TASK GOAL: Reproduce all the entries precisely.

RAW DATA:
----------

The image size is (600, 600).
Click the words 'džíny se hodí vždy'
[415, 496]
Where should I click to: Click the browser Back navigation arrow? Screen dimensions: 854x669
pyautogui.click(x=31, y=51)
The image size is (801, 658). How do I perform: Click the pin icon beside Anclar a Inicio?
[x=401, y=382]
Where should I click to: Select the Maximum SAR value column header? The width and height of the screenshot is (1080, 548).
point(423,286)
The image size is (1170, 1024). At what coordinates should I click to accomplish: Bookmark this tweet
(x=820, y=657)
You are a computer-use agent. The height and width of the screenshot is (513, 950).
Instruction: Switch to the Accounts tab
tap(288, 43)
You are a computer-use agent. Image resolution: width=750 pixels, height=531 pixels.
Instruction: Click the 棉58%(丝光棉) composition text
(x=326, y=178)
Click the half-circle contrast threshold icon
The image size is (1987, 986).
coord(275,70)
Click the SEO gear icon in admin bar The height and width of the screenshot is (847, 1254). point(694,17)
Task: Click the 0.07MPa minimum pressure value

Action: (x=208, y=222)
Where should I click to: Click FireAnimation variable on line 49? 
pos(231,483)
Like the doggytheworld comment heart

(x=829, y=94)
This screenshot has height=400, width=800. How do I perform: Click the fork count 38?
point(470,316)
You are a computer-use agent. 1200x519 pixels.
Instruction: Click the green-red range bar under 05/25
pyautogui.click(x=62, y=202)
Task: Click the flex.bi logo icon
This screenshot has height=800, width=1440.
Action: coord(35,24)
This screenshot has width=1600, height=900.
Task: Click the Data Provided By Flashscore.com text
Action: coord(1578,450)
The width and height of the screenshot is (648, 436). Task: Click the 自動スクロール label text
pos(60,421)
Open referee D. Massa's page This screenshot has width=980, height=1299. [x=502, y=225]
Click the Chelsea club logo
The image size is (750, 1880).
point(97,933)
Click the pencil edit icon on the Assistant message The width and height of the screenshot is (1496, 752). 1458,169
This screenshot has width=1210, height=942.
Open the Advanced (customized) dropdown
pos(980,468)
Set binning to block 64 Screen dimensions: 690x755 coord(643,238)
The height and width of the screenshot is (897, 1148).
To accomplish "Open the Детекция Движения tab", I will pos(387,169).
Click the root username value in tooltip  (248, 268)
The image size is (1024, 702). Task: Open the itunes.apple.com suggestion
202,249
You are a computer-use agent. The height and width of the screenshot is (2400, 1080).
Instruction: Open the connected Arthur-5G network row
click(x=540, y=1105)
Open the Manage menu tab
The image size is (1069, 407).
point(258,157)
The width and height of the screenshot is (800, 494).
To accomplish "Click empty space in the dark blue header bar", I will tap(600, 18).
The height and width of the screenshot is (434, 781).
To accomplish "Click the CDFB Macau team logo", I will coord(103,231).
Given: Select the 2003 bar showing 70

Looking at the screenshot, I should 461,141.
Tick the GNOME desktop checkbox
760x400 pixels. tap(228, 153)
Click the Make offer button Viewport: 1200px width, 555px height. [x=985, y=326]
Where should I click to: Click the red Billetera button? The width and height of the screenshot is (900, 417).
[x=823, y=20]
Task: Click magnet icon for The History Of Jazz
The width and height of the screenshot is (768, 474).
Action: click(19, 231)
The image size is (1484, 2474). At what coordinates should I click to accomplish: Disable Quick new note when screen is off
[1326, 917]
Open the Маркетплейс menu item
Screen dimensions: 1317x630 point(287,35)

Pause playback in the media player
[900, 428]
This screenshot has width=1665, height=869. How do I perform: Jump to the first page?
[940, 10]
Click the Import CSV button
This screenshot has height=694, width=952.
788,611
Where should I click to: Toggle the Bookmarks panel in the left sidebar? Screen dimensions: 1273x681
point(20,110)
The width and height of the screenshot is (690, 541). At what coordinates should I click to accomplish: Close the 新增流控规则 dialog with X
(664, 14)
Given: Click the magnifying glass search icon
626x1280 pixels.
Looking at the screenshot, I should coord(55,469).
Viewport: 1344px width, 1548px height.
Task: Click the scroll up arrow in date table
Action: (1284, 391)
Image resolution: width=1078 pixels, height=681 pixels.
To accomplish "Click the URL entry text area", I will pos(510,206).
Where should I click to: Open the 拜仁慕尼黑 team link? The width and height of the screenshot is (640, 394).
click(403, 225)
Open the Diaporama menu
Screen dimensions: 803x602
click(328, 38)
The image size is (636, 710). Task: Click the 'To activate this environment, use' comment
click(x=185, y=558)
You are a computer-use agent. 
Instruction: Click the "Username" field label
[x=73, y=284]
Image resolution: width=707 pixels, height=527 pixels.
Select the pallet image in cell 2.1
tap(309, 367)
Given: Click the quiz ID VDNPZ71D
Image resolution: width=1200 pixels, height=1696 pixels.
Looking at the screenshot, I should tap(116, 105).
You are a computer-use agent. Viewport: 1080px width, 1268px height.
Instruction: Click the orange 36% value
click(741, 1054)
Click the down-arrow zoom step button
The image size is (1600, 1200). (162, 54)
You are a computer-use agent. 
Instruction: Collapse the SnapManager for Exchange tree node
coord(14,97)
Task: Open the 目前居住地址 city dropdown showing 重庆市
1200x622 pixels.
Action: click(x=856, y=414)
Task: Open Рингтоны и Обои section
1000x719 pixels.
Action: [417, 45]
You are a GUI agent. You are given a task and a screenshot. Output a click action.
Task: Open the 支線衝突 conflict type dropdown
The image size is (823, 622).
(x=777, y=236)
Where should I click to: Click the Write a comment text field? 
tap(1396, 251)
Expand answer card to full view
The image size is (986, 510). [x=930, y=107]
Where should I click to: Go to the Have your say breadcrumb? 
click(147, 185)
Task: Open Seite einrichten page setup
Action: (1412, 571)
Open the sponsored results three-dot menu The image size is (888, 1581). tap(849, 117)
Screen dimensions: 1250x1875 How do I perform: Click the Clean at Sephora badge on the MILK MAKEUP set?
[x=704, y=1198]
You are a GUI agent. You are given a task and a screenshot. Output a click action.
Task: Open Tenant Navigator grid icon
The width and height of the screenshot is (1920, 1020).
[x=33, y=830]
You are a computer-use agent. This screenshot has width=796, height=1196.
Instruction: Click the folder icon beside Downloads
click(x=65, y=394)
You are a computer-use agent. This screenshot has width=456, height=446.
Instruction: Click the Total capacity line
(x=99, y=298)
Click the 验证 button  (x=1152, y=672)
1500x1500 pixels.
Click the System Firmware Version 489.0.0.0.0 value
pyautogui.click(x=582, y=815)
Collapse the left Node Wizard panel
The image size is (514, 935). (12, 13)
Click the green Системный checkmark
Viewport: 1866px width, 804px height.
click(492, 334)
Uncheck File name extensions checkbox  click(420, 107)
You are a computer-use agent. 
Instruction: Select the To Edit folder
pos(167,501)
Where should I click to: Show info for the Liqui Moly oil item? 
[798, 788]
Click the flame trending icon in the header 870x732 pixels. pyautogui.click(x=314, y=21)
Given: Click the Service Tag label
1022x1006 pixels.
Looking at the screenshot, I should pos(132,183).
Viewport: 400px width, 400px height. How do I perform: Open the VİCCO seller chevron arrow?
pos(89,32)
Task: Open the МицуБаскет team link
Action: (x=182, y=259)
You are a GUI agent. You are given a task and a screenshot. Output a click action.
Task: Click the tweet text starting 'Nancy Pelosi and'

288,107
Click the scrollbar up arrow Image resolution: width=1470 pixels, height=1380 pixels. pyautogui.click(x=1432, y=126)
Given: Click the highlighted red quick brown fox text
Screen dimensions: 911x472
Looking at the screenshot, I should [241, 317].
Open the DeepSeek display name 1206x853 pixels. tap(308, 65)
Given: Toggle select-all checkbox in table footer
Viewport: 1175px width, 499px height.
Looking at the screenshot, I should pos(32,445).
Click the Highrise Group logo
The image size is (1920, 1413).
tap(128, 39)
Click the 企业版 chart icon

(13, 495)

----------

OUTPUT:
The image size is (600, 600).
Click the words 'džíny se hodí vždy'
[415, 496]
Where should I click to: Click the browser Back navigation arrow? Screen dimensions: 854x669
pyautogui.click(x=31, y=51)
The image size is (801, 658). How do I perform: Click the pin icon beside Anclar a Inicio?
[x=401, y=382]
Where should I click to: Select the Maximum SAR value column header? The width and height of the screenshot is (1080, 548).
point(423,286)
The image size is (1170, 1024). At what coordinates should I click to accomplish: Bookmark this tweet
(x=820, y=657)
You are a computer-use agent. The height and width of the screenshot is (513, 950).
Instruction: Switch to the Accounts tab
tap(288, 43)
You are a computer-use agent. Image resolution: width=750 pixels, height=531 pixels.
Instruction: Click the 棉58%(丝光棉) composition text
(x=326, y=178)
Click the half-circle contrast threshold icon
The image size is (1987, 986).
coord(275,70)
Click the SEO gear icon in admin bar The height and width of the screenshot is (847, 1254). point(694,17)
Task: Click the 0.07MPa minimum pressure value

Action: (x=208, y=222)
Where should I click to: Click FireAnimation variable on line 49? 
pos(231,483)
Like the doggytheworld comment heart

(x=829, y=94)
This screenshot has height=400, width=800. How do I perform: Click the fork count 38?
point(470,316)
You are a computer-use agent. 1200x519 pixels.
Instruction: Click the green-red range bar under 05/25
pyautogui.click(x=62, y=202)
Task: Click the flex.bi logo icon
This screenshot has height=800, width=1440.
Action: coord(35,24)
This screenshot has width=1600, height=900.
Task: Click the Data Provided By Flashscore.com text
Action: coord(1578,450)
The width and height of the screenshot is (648, 436). Task: Click the 自動スクロール label text
pos(60,421)
Open referee D. Massa's page This screenshot has width=980, height=1299. [x=502, y=225]
Click the Chelsea club logo
The image size is (750, 1880).
point(97,933)
Click the pencil edit icon on the Assistant message The width and height of the screenshot is (1496, 752). 1458,169
This screenshot has width=1210, height=942.
Open the Advanced (customized) dropdown
pos(980,468)
Set binning to block 64 Screen dimensions: 690x755 coord(643,238)
The height and width of the screenshot is (897, 1148).
To accomplish "Open the Детекция Движения tab", I will pos(387,169).
Click the root username value in tooltip  (248, 268)
The image size is (1024, 702). Task: Open the itunes.apple.com suggestion
202,249
You are a computer-use agent. The height and width of the screenshot is (2400, 1080).
Instruction: Open the connected Arthur-5G network row
click(x=540, y=1105)
Open the Manage menu tab
The image size is (1069, 407).
point(258,157)
The width and height of the screenshot is (800, 494).
To accomplish "Click empty space in the dark blue header bar", I will tap(600, 18).
The height and width of the screenshot is (434, 781).
To accomplish "Click the CDFB Macau team logo", I will coord(103,231).
Given: Select the 2003 bar showing 70

Looking at the screenshot, I should 461,141.
Tick the GNOME desktop checkbox
760x400 pixels. tap(228, 153)
Click the Make offer button Viewport: 1200px width, 555px height. [x=985, y=326]
Where should I click to: Click the red Billetera button? The width and height of the screenshot is (900, 417).
[x=823, y=20]
Task: Click magnet icon for The History Of Jazz
The width and height of the screenshot is (768, 474).
Action: click(19, 231)
The image size is (1484, 2474). At what coordinates should I click to accomplish: Disable Quick new note when screen is off
[1326, 917]
Open the Маркетплейс menu item
Screen dimensions: 1317x630 point(287,35)

Pause playback in the media player
[900, 428]
This screenshot has width=1665, height=869. How do I perform: Jump to the first page?
[940, 10]
Click the Import CSV button
This screenshot has height=694, width=952.
788,611
Where should I click to: Toggle the Bookmarks panel in the left sidebar? Screen dimensions: 1273x681
point(20,110)
The width and height of the screenshot is (690, 541). At what coordinates should I click to accomplish: Close the 新增流控规则 dialog with X
(664, 14)
Given: Click the magnifying glass search icon
626x1280 pixels.
Looking at the screenshot, I should coord(55,469).
Viewport: 1344px width, 1548px height.
Task: Click the scroll up arrow in date table
Action: (1284, 391)
Image resolution: width=1078 pixels, height=681 pixels.
To accomplish "Click the URL entry text area", I will pos(510,206).
Where should I click to: Open the 拜仁慕尼黑 team link? The width and height of the screenshot is (640, 394).
click(403, 225)
Open the Diaporama menu
Screen dimensions: 803x602
click(328, 38)
The image size is (636, 710). Task: Click the 'To activate this environment, use' comment
click(x=185, y=558)
You are a computer-use agent. 
Instruction: Click the "Username" field label
[x=73, y=284]
Image resolution: width=707 pixels, height=527 pixels.
Select the pallet image in cell 2.1
tap(309, 367)
Given: Click the quiz ID VDNPZ71D
Image resolution: width=1200 pixels, height=1696 pixels.
Looking at the screenshot, I should tap(116, 105).
You are a computer-use agent. Viewport: 1080px width, 1268px height.
Instruction: Click the orange 36% value
click(741, 1054)
Click the down-arrow zoom step button
The image size is (1600, 1200). (162, 54)
You are a computer-use agent. 
Instruction: Collapse the SnapManager for Exchange tree node
coord(14,97)
Task: Open the 目前居住地址 city dropdown showing 重庆市
1200x622 pixels.
Action: click(x=856, y=414)
Task: Open Рингтоны и Обои section
1000x719 pixels.
Action: [417, 45]
You are a GUI agent. You are given a task and a screenshot. Output a click action.
Task: Open the 支線衝突 conflict type dropdown
The image size is (823, 622).
(x=777, y=236)
Where should I click to: Click the Write a comment text field? 
tap(1396, 251)
Expand answer card to full view
The image size is (986, 510). [x=930, y=107]
Where should I click to: Go to the Have your say breadcrumb? 
click(147, 185)
Task: Open Seite einrichten page setup
Action: (1412, 571)
Open the sponsored results three-dot menu The image size is (888, 1581). tap(849, 117)
Screen dimensions: 1250x1875 How do I perform: Click the Clean at Sephora badge on the MILK MAKEUP set?
[x=704, y=1198]
You are a GUI agent. You are given a task and a screenshot. Output a click action.
Task: Open Tenant Navigator grid icon
The width and height of the screenshot is (1920, 1020).
[x=33, y=830]
You are a computer-use agent. This screenshot has width=796, height=1196.
Instruction: Click the folder icon beside Downloads
click(x=65, y=394)
You are a computer-use agent. This screenshot has width=456, height=446.
Instruction: Click the Total capacity line
(x=99, y=298)
Click the 验证 button  (x=1152, y=672)
1500x1500 pixels.
Click the System Firmware Version 489.0.0.0.0 value
pyautogui.click(x=582, y=815)
Collapse the left Node Wizard panel
The image size is (514, 935). (12, 13)
Click the green Системный checkmark
Viewport: 1866px width, 804px height.
click(492, 334)
Uncheck File name extensions checkbox  click(420, 107)
You are a computer-use agent. 
Instruction: Select the To Edit folder
pos(167,501)
Where should I click to: Show info for the Liqui Moly oil item? 
[798, 788]
Click the flame trending icon in the header 870x732 pixels. pyautogui.click(x=314, y=21)
Given: Click the Service Tag label
1022x1006 pixels.
Looking at the screenshot, I should pos(132,183).
Viewport: 400px width, 400px height. How do I perform: Open the VİCCO seller chevron arrow?
pos(89,32)
Task: Open the МицуБаскет team link
Action: (x=182, y=259)
You are a GUI agent. You are given a task and a screenshot. Output a click action.
Task: Click the tweet text starting 'Nancy Pelosi and'

288,107
Click the scrollbar up arrow Image resolution: width=1470 pixels, height=1380 pixels. pyautogui.click(x=1432, y=126)
Given: Click the highlighted red quick brown fox text
Screen dimensions: 911x472
Looking at the screenshot, I should [241, 317].
Open the DeepSeek display name 1206x853 pixels. tap(308, 65)
Given: Toggle select-all checkbox in table footer
Viewport: 1175px width, 499px height.
Looking at the screenshot, I should pos(32,445).
Click the Highrise Group logo
The image size is (1920, 1413).
tap(128, 39)
Click the 企业版 chart icon

(13, 495)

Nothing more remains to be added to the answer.